Scientific Content Developer
4baseCare

Rare cancers are extremely difficult to treat. Treatment of rare cancers is difficult because they’re understudied, and patients with them frequently have limited access to clinical trials and few, if any, standard treatment options. They have a poor prognosis when diagnosed at an advanced stage, the main reasons being two-fold: delay in diagnosis and limited therapeutic options.

Precision oncology as a way of treatment of rare cancers has evolved to focus on matching the most accurate and effective therapies to the patient’s genetic profile and cancer, as well as other unique factors that differentiate one patient from another. By examining a simple blood/tumor sample for genes and proteins, researchers are now able to find appropriate targeted therapies for individuals with rare cancers. According to the findings of a recent study, doing genetic analysis on individuals with rare cancers might lead to novel therapies for them. 

Advances in precision cancer medicine can be used to define the genomic alterations in rare cancers DNA that is driving that specific cancer. Precision cancer medicine utilizes molecular diagnostic and genomic testing, including DNA/RNA sequencing, to identify cancer-driving abnormalities in cancer’s genome. Once a genetic abnormality has been found, targeted treatment can be developed to target a specific aberration or other cancer-related genetic alteration/mutation in the cancer cells’ DNA programming. Precision oncology today involves using a combination of each patient’s unique molecular genetic profile to direct immunotherapy and targeted therapies specifically at cancer cells with particular aberrations while leaving normal cells mostly unaffected. 

The precision medicine era has brought in new findings that have led to novel treatments and potential treatments for rare cancers. Checkpoint inhibitors, which are immunotherapy drugs, were approved in 2017 to treat Merkel cell carcinoma, an exceedingly rare form of skin cancer, and Hodgkin lymphoma, a rare blood disease. Other rare cancers, such as thymic cancer and mesothelioma, are also being studied as possible candidates for immunotherapy.

Pembrolizumab was administered as a single agent in patients with advanced uncommon malignancies whose tumors had progressed on standard therapies, according to Naing et al (2020). The objective response rate was 14%, with the other 25% of patients experiencing illness stability for four months or more. Tawbi et al. (2017) evaluated pembrolizumab for safety and effectiveness in patients with advanced soft-tissue or bone sarcoma in a single-arm, phase II trial (SARC028). Pembrolizumab showed significant activity in patients with undifferentiated pleomorphic sarcoma and dedifferentiated liposarcoma, with response rates of 40% and 20%, respectively. The US Food and Drug Administration has authorized Cemiplimab, a PD-1 inhibitor, for the treatment of locally progressed or metastatic SCC of the skin. In metastatic patients, an objective response rate of 47% was recorded (Migden et al 2018).

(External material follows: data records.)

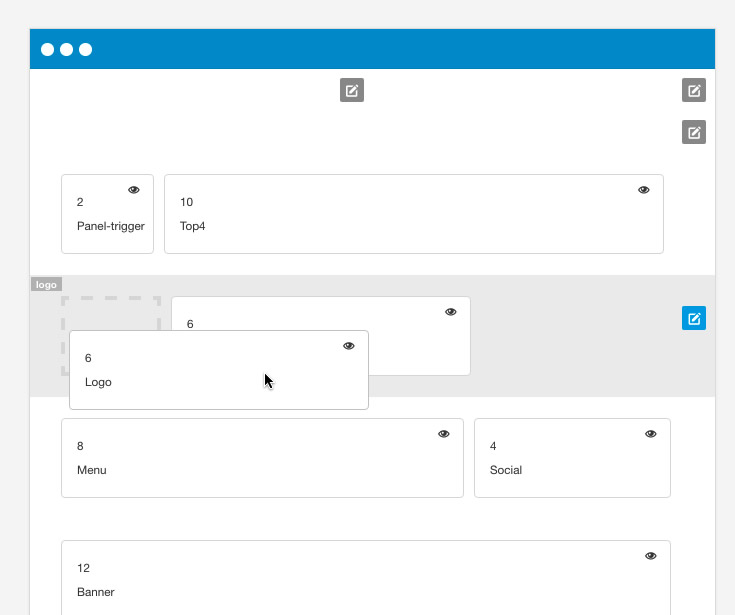This screenshot has width=735, height=615.
Task: Open the blue edit icon in logo row
Action: click(694, 319)
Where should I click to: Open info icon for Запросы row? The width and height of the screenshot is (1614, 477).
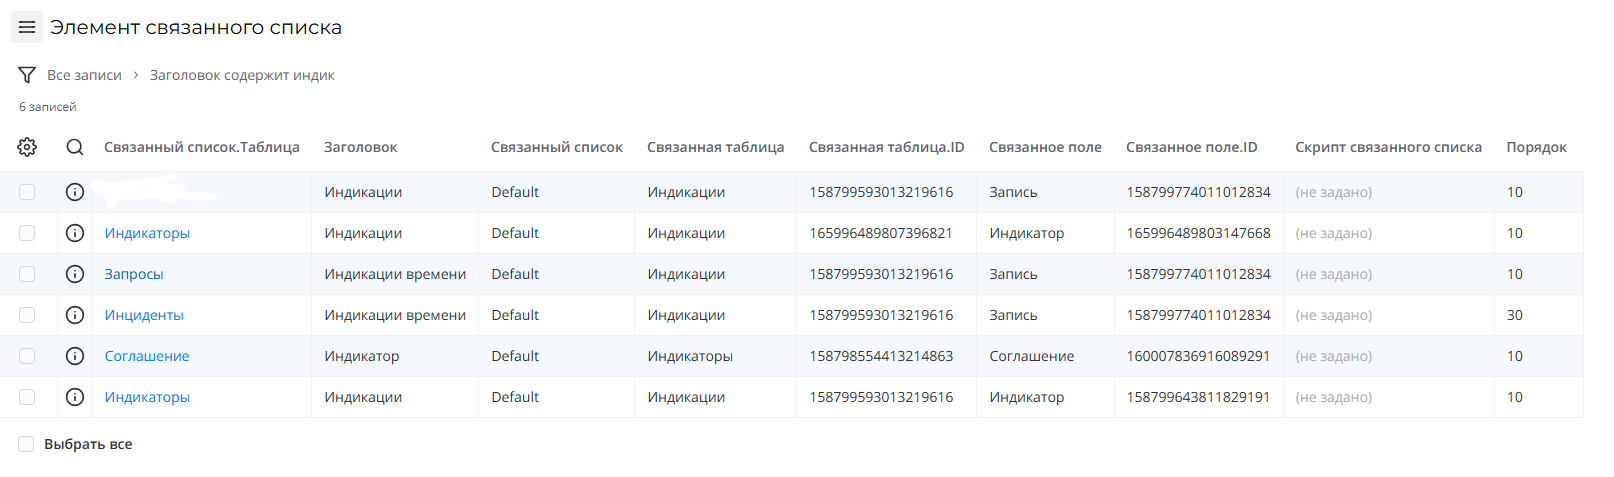point(75,274)
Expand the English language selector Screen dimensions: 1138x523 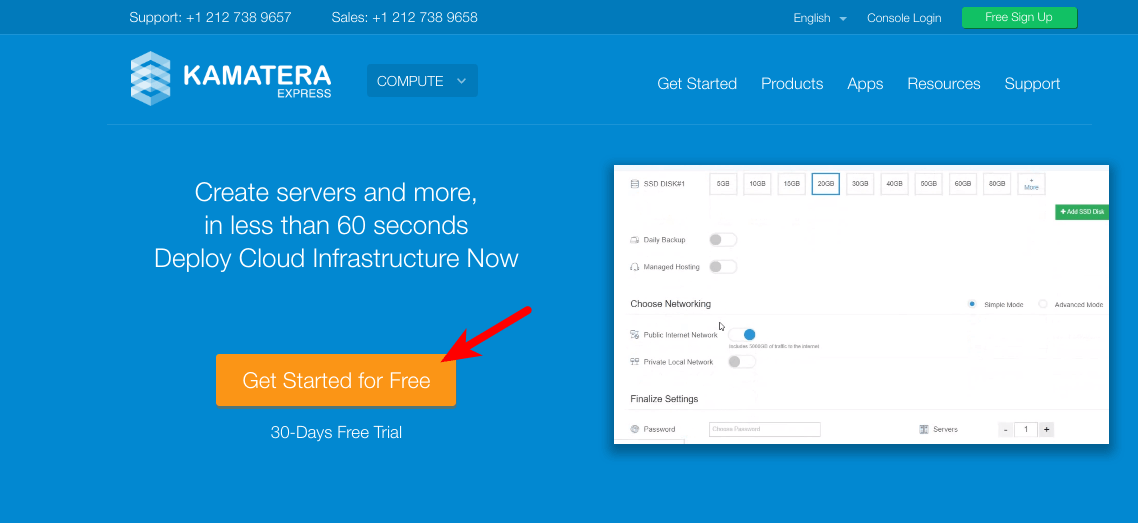point(820,18)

The MOSCATO study (NCT01566019) employs high-throughput molecular analysis to guide targeted treatment for individuals with advanced malignancies. The trial looked at each of the 43 cases of advanced biliary tract cancer independently and found that molecular targeted drugs could be administered in 18 of them, with six of them showing an objective response (Verlingue et al 2018).

The genetic distinctions between intrahepatic, extrahepatic, and gallbladder cancers have been emphasized by mutation profiling (Jain et al 2016). NTRK gene fusions were discovered in intrahepatic cholangiocarcinomas using next-generation sequencing (NGS), and responses to larotrectinib have been documented (Cocco et al 2018). Her2/neu amplification is seen in 15% of gallbladder tumors, which might be targeted with antiHER2 treatments, while DNA repair mutations are found in 10-15% of cholangiocarcinomas, which could be treated with immune therapies (Colomer et al 2020).